Saturday, July 30, 2022

University Of North Carolina Interactive Map Promotes Historic LGBTQ Sites

 

The University of North Carolina (UNC) at Chapel Hill recently hosted an online history exhibition titled “Queerolina” (get it?) that covers LGBTQ history at and around the school’s campus. 

The exhibition’s signature feature is an interactive map that allows visitors to click on pins representing locations on and around the UNC-Chapel Hill campus where LGBTQ students’ “Queer histories” took place. Text and/or audio helps, ahem, flesh out what historic event occurred at each place.

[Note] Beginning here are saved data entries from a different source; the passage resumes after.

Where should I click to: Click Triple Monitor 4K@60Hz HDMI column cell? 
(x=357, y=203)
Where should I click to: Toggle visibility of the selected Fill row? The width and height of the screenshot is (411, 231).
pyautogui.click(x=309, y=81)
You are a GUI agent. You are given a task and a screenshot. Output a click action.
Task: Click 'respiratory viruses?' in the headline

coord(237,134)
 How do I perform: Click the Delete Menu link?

In one audio clip, a UNC alumnus describes the basement of Wilson Library as a well-known meeting spot for gay men. He notes that the library’s basement had a “very large men's room,” and adds that “the activities that went on in that men's room were actually pretty unsavory at times, frankly.” Good to know! Now that’s education!

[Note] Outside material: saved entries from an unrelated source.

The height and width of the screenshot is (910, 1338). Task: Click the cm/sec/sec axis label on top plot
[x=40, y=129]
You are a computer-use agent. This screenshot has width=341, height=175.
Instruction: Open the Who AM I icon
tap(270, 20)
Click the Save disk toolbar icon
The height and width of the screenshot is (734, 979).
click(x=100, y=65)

So…statues, busts, and pictures of straight white men have to go, but we must now mark the spot where Chaz once suckcessfully successfully stuck his member thru a hole in a bathroom stall? And what about memorializing the spot in back of Fetzer Hall where Chad Erickson deflowered Betsy Smith in 1982? How come statues of famous predecessors get the boot-- and Erickson and Smith are passed over-- but Michael Fitzpatrick and Patrick Fitzmichael are honored for doing it in a library?

Reverse discrimination is still discrimination, is it not? Or is it now the case, that, similar to racial discrimination, every single heterosexual on Earth is deemed to be helplessly bigoted, but no member of the LGBTQ community can be?